◆ Page text ◆
----------
Re: Strange pager (less, more) behavior



Kasper Dupont
<97619472400731189722@xxxxxxxxxxxxxxxxxxxxxxxxxxxxxxxxxxxxxxx> writes:

Dave Ulrick wrote:

Hi,

Presently, I'm developing a set of C programs that run via the command
line and exclusively use standard C library stream I/O: fopen, fputs,
fprintf, fclose, etc.. As a convenience to the user, I allow many of
the output files to be defaulted to stdout or stderr. For instance,
a message log file might default to stderr. My file open logic for
such files amounts to something like this:

FILE *f;
char *filename;

if (!filename || strcmp (filename, "-") == 0)
f = stdout;
else
f = fopen (filename, "w");

In such a manner, my programs frequently assign stdout and stderr
to program-defined FILE pointers, but I _never_ assign values to
stdout or stderr, and I never use freopen. As far as I've been able
to tell from C programming books and the Internet, my use of
stdout and stderr is legitimate.
----------
Reproduce everything in the post about strange pager behavior from "f = stdout;" down to "stderr is legitimate.".

◆ Provided data ◆
----------
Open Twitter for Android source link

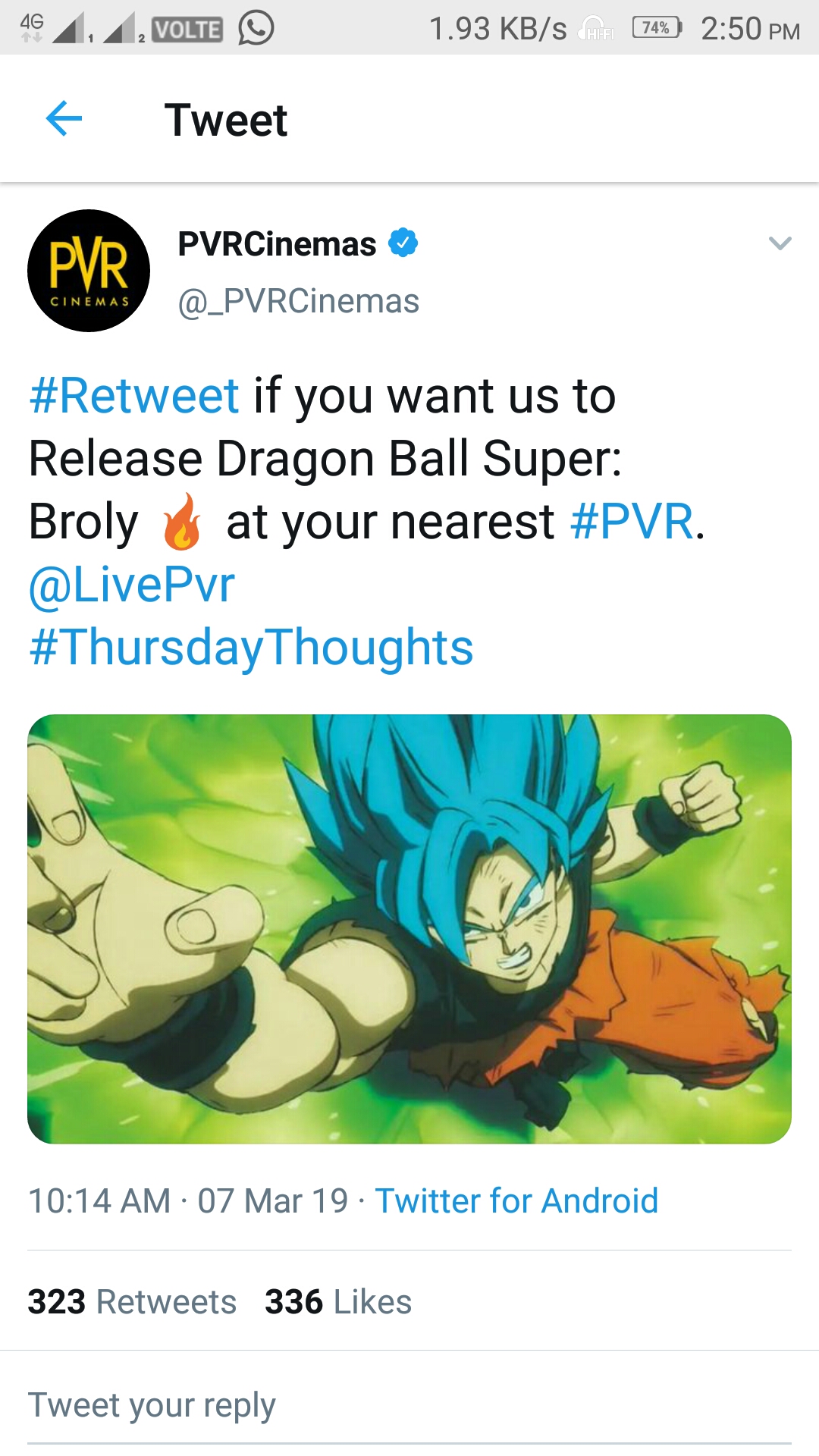click(x=516, y=1201)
----------
◆ Solution for this problem ◆
f = stdout;
else
f = fopen (filename, "w");

In such a manner, my programs frequently assign stdout and stderr
to program-defined FILE pointers, but I _never_ assign values to
stdout or stderr, and I never use freopen. As far as I've been able
to tell from C programming books and the Internet, my use of
stdout and stderr is legitimate.